When did it all start?


I heard a song this morning that reminded me of when I first became interested in music production and in audio equipment. I heard this song for the first time on my older brother's new system in about 1978.

He was home from university for the summer and having acquired a good paying job from a local chemical plant, had been in search of new equipment to replace his hopelessly outdated (and pathetic) "system".

I recall that he had gone to a "big city" to look for audio nirvanna and had come home with a technics reciever the size of a Buick, a technics turntable, a JVC top-load cassette deck and a pair of mammoth Acoustic Research speakers.

When he hooked it up in his 9' x 8' x 8' room and turned it on, I was hooked.

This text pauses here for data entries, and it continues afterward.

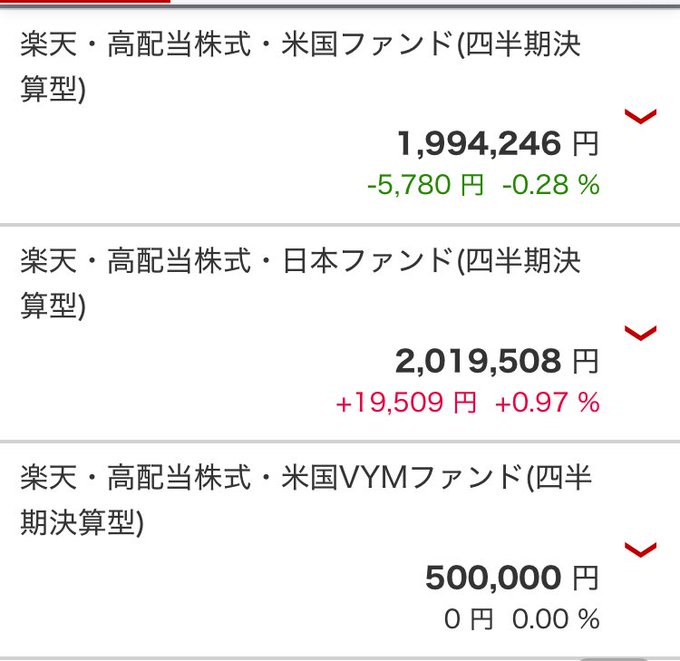Open 楽天・高配当株式・日本ファンド fund name
This screenshot has width=680, height=661.
click(x=300, y=283)
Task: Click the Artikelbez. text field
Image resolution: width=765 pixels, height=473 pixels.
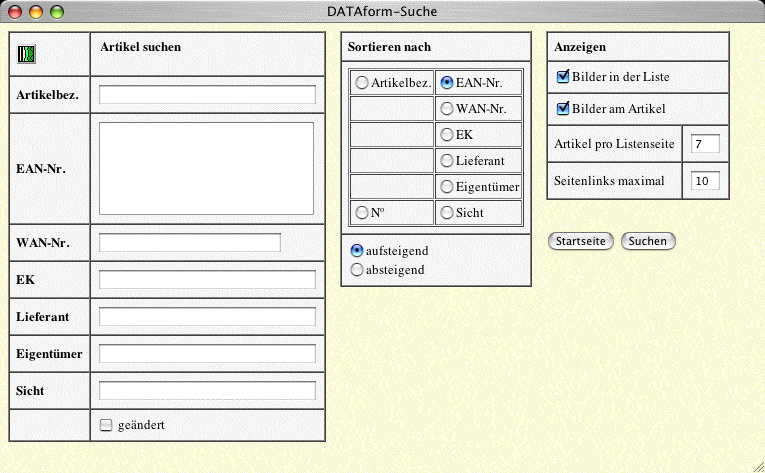Action: click(207, 95)
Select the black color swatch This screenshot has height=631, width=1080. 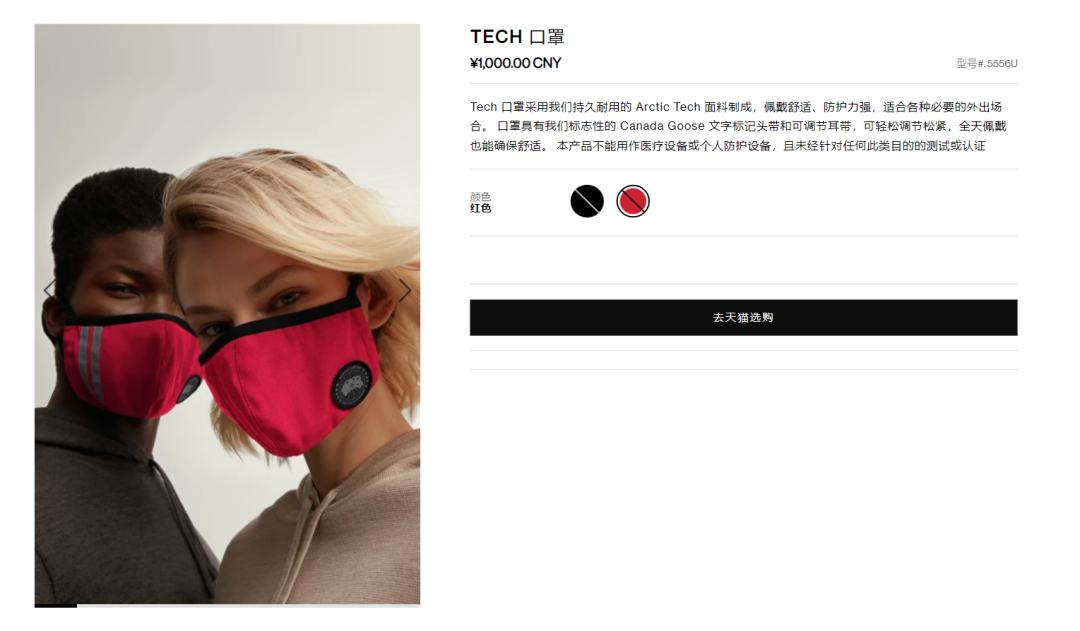pyautogui.click(x=587, y=201)
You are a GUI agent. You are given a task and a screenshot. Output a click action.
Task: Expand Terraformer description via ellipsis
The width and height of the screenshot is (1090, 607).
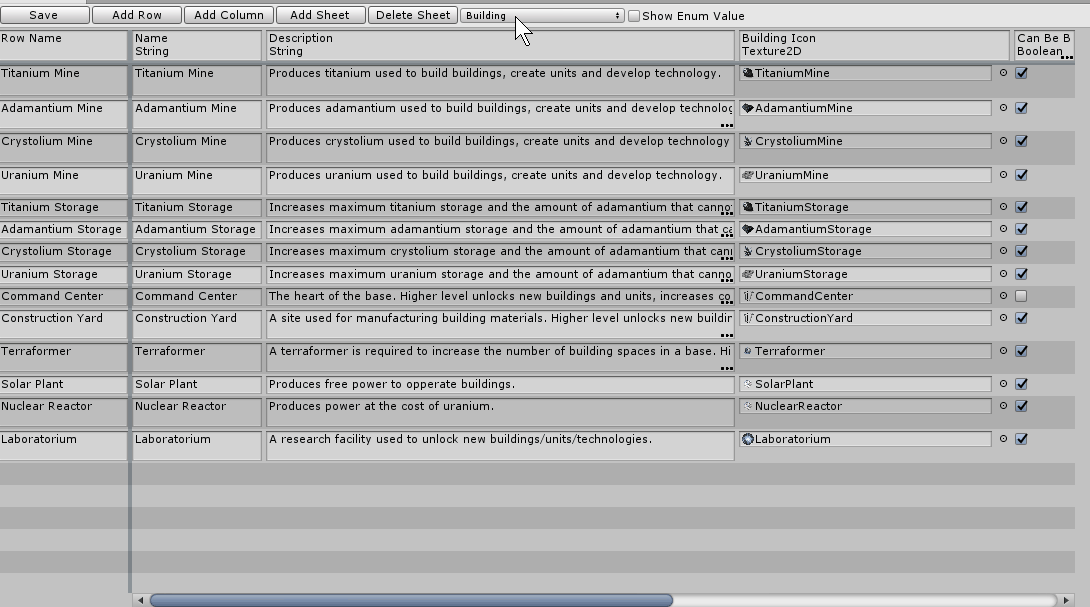729,369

I was about 12 years old. Maybe I'm just feeling a little too nostalgic, but it occurred to me that this was an epiphanous moment in my life.

Did this happened to you?
wdhsvbgod
When I was growing up in downtown Milwaukee we lived in a two family house. We were quite poor and only had an old tube bakalite radio. My mother always had it tuned to the 'Christian' radio station so I never heard any other music.
One day I was in the bathroom doing my business when I heard music coming from the people living upstairs. It must have been due to some strange plumbing anomoly. It was around 1972 and I was just 11 years old and intrigued. They were playing 'Rock and Roll' it was like nothing I had ever heard. The Beatles were still around, Simon and Garfunkel ruled the airwaves.
I spent way too much time in the bathroom, to my mothers chagrin and puzzlement. Eventually I began to recognize different tunes.
I was in Junior High before I got my own radio. It was an old H & R Block throw-away. Thank goodness they decided to buy something better for the offices.
But if it weren't for that pressing engagement when I was a kid I might never have spent so much money and time on this obsessive past time, and I would have missed out on all this crap.
It all started when I put in my own after market 8 track unit with speakers into a van I bought. At that time it was one of the best sounding units in my home town. I eventually put some into my friends cars and the rest is history. Then someone said you should hear the home equipment. Set the hook and crank me in. Many years later I still get a kick out of this crazy hobby. But now I look for new artist or rediscover old ones.
See Ya!
Nrchy, I realize it may have seemed otherwise at the time to an 11-year-old, but by '72 both The Beatles and S&G had been broken up going on a couple of years... :-)
It all started when I bought a Linn, in 73, and heard old Quads well driven. Still have a Linn as a spare and would have old Quads if I had space for a second system. What I heard then is not so far away from what I hear now.. and it was far less work and expense.
I was nine years old (1970) and won a contest selling the most new newspaper subscriptions door-to-door in my neighborhood. I won one of those all in one crappy systems but I loved it, listened to music night and day in my room. Over the next 4 years I cut lawns, baby-sat, shoveled snow, painted houses, etc and saved my cash. Every Saturday I'd go downtown Montreal to buy records and kept passing by this small audio shop with some cool looking gear in the window. One day I passed by and it was quiet so I wandered in so see/hear what this stuff was. The owner was a young guy and enthusiastic about audio and spent a fair amount of time educating me on what gear he sold, what made one amp better than another, speakers (electrostatic vs. boxes), you name it. Quite something, taking the time to educate a 13 year old kid with a couple of used records under his arm and unlikely to have any money. He carried Quad, Thorens, Mission, B&W, and a new product called New Acoustic Dimensions (NAD). Great guy, Claude got me hooked on audio for life. My first real system was the venerable Thorens TD147 with stock arm and Supex 900 pickup, Mission 700 speakers, and a NAD3020 integrated. Let's just say the time he took to share his audio passion with a young kid sure paid off for him over the years. I still patronize Sound Ideas and we became good friends over the years.